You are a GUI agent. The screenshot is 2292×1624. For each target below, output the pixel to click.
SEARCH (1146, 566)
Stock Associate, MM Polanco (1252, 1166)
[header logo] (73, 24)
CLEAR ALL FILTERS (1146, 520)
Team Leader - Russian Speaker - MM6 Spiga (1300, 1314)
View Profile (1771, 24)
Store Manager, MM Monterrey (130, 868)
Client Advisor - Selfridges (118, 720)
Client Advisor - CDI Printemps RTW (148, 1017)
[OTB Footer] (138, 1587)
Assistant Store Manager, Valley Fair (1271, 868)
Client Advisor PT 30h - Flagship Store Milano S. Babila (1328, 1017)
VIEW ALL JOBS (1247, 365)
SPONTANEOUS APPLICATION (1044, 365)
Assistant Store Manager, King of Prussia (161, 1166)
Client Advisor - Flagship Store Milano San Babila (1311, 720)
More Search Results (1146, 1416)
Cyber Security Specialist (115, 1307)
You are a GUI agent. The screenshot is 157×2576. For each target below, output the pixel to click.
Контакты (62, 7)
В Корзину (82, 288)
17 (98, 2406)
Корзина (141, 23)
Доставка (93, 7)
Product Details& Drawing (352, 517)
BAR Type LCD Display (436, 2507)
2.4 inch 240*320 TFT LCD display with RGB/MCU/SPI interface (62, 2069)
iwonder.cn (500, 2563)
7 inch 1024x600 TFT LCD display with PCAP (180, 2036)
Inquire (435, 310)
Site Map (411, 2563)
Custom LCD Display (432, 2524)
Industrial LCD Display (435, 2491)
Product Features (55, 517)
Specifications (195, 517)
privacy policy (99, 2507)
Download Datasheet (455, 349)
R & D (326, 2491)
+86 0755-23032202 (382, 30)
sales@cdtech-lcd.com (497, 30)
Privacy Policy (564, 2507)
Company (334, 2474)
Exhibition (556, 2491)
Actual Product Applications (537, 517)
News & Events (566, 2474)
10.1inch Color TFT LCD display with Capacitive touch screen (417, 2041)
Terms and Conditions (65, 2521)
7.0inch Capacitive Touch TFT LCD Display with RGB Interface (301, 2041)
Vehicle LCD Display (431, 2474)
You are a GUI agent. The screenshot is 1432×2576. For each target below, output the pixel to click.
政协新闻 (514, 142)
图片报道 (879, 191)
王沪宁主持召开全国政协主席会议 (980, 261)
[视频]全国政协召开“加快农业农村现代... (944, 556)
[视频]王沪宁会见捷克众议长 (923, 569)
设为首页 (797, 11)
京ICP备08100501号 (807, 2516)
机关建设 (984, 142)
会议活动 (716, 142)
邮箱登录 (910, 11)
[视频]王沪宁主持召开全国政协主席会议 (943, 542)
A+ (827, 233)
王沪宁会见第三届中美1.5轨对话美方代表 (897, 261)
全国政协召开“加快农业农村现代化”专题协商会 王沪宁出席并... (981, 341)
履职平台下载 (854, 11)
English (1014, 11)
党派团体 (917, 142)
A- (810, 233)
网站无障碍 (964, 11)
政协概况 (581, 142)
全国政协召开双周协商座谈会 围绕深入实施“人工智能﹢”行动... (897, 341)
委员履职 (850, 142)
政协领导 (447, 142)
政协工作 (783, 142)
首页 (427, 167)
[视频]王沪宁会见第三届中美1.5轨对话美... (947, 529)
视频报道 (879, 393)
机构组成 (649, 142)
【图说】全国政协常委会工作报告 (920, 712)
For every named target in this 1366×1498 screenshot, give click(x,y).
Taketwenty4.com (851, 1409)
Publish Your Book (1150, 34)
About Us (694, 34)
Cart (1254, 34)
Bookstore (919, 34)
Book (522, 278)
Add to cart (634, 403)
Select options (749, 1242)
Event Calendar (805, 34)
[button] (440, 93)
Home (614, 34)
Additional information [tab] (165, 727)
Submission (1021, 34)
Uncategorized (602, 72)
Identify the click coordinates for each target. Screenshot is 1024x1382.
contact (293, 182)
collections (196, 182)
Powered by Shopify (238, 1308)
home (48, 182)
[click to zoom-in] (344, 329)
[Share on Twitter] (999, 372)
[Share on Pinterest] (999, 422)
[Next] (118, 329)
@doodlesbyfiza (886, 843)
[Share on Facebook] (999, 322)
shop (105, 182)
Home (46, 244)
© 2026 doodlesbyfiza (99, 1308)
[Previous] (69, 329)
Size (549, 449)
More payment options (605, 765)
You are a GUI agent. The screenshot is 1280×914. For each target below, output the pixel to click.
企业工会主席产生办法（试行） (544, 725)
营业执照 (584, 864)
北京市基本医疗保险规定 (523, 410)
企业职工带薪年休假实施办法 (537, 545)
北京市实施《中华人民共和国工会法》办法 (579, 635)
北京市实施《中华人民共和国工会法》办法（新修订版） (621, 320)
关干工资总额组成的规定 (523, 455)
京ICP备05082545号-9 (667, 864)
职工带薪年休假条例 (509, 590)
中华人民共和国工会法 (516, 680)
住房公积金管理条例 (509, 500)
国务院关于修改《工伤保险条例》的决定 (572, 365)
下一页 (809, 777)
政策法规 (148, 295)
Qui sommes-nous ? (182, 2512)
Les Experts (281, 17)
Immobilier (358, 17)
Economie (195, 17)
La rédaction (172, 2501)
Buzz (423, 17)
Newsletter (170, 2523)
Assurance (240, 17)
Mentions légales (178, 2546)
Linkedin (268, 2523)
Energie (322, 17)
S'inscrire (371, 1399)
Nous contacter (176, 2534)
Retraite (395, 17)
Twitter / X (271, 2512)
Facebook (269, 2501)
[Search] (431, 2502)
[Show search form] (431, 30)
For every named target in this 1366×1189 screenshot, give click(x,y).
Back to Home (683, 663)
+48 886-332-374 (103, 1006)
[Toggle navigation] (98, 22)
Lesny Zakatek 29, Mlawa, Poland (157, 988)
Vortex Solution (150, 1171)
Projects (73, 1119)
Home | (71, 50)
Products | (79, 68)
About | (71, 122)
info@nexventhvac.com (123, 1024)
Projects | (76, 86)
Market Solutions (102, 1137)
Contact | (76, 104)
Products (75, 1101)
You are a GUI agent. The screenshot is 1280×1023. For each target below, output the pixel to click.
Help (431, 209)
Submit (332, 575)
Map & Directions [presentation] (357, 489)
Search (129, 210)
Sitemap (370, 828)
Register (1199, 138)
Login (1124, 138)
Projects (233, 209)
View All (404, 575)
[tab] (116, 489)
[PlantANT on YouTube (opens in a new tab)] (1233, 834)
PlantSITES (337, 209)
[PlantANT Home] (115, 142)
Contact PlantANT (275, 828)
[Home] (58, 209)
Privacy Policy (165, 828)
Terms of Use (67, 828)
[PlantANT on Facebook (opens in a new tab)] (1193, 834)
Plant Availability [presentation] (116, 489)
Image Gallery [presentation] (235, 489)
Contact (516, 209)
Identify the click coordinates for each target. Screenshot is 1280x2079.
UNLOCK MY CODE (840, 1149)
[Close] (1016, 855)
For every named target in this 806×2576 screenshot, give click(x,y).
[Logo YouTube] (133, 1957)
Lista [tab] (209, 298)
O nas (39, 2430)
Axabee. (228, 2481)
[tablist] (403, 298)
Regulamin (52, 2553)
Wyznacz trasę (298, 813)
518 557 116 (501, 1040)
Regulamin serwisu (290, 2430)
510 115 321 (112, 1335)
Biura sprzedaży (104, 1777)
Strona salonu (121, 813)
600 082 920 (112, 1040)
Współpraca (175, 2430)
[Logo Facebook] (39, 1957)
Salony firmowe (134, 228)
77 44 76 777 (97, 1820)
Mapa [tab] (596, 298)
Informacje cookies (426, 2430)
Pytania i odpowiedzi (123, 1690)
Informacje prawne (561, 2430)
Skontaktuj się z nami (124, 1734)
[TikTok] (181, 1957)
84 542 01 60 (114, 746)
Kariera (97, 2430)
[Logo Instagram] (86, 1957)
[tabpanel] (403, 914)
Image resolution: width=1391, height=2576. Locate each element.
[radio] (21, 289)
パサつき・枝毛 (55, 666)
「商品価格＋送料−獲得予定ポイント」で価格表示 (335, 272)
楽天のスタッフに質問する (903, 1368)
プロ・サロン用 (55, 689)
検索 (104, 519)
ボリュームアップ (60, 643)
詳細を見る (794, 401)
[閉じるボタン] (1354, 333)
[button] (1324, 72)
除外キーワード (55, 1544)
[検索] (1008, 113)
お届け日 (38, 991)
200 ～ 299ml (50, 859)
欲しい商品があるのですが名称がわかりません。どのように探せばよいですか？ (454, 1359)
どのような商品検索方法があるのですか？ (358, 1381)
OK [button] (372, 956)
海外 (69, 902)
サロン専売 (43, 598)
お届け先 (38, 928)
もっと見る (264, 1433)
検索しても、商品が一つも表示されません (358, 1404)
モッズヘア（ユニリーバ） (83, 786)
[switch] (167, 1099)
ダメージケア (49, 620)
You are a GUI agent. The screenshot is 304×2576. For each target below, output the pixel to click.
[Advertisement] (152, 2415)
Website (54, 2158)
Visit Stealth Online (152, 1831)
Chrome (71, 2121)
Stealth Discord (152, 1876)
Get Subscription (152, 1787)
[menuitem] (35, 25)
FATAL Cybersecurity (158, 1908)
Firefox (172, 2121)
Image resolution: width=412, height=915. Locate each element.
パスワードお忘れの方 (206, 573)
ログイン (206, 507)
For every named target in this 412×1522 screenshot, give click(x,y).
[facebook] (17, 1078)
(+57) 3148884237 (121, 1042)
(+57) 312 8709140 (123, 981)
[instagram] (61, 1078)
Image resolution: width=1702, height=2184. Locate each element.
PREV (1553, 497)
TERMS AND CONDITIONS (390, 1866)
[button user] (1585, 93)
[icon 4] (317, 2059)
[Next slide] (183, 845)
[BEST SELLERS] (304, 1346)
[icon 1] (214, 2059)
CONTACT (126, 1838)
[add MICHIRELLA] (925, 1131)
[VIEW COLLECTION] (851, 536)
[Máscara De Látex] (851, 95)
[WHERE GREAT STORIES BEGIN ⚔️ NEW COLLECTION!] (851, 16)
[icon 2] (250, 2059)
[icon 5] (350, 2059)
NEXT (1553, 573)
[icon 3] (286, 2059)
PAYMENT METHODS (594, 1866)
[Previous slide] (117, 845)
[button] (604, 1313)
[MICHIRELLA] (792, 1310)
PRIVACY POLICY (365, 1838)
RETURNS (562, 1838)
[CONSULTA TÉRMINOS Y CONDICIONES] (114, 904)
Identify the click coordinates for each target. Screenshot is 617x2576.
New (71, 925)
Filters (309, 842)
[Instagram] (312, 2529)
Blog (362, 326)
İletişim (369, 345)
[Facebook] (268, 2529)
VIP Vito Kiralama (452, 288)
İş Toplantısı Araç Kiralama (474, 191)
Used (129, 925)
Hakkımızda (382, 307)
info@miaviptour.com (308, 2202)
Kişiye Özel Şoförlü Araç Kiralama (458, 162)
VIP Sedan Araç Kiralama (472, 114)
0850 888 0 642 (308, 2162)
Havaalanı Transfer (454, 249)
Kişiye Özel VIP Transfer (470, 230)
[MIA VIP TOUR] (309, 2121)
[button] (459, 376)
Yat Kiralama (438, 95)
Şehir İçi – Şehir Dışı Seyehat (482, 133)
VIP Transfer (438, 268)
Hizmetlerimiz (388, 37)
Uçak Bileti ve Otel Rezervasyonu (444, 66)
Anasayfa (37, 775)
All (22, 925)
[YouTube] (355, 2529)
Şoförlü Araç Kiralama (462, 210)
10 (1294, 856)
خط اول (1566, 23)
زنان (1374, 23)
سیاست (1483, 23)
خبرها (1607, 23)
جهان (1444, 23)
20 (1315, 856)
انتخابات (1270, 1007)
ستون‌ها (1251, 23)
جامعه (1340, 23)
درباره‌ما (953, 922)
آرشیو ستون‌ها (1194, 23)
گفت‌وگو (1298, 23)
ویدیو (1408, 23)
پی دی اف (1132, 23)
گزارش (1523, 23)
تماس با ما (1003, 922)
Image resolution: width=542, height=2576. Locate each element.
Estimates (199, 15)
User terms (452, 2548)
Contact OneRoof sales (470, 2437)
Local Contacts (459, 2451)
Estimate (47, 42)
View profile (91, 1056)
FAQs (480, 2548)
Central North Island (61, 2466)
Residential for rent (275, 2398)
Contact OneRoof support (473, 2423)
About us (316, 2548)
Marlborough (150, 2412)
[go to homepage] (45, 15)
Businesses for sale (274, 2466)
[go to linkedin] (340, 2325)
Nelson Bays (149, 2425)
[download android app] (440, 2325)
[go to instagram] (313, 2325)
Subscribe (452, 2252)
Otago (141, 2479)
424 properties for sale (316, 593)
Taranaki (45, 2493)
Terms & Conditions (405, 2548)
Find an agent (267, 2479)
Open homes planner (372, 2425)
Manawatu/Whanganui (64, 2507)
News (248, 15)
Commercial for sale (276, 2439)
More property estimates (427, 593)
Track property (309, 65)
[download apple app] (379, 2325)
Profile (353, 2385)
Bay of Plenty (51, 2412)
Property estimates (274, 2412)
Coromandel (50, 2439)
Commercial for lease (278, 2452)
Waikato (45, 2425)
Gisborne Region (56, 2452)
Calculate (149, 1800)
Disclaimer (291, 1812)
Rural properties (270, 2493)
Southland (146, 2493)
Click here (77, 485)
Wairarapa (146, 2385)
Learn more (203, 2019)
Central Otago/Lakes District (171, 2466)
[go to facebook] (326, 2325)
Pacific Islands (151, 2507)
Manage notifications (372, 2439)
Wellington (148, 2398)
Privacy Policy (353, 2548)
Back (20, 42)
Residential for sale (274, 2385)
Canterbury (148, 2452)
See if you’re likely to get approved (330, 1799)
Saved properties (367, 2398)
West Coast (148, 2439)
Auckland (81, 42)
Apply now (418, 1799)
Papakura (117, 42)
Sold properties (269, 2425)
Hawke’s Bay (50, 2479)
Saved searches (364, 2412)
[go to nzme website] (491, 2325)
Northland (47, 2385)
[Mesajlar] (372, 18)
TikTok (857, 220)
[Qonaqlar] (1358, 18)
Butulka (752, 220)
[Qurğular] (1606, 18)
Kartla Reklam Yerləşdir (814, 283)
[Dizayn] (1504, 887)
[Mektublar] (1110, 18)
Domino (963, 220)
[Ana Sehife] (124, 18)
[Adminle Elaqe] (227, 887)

■ TASK INSTRUCTIONS ■
Restate verbatim the first line above and all lines after it through the line containing "Контакты (62, 7)"; omit the rest.

■ RESPONSE TO THIS TASK ■
You are a GUI agent. The screenshot is 2292×1624. For each target below, output the pixel to click.
SEARCH (1146, 566)
Stock Associate, MM Polanco (1252, 1166)
[header logo] (73, 24)
CLEAR ALL FILTERS (1146, 520)
Team Leader - Russian Speaker - MM6 Spiga (1300, 1314)
View Profile (1771, 24)
Store Manager, MM Monterrey (130, 868)
Client Advisor - Selfridges (118, 720)
Client Advisor - CDI Printemps RTW (148, 1017)
[OTB Footer] (138, 1587)
Assistant Store Manager, Valley Fair (1271, 868)
Client Advisor PT 30h - Flagship Store Milano S. Babila (1328, 1017)
VIEW ALL JOBS (1247, 365)
SPONTANEOUS APPLICATION (1044, 365)
Assistant Store Manager, King of Prussia (161, 1166)
Client Advisor - Flagship Store Milano San Babila (1311, 720)
More Search Results (1146, 1416)
Cyber Security Specialist (115, 1307)
You are a GUI agent. The screenshot is 157×2576. For each target below, output the pixel to click.
Контакты (62, 7)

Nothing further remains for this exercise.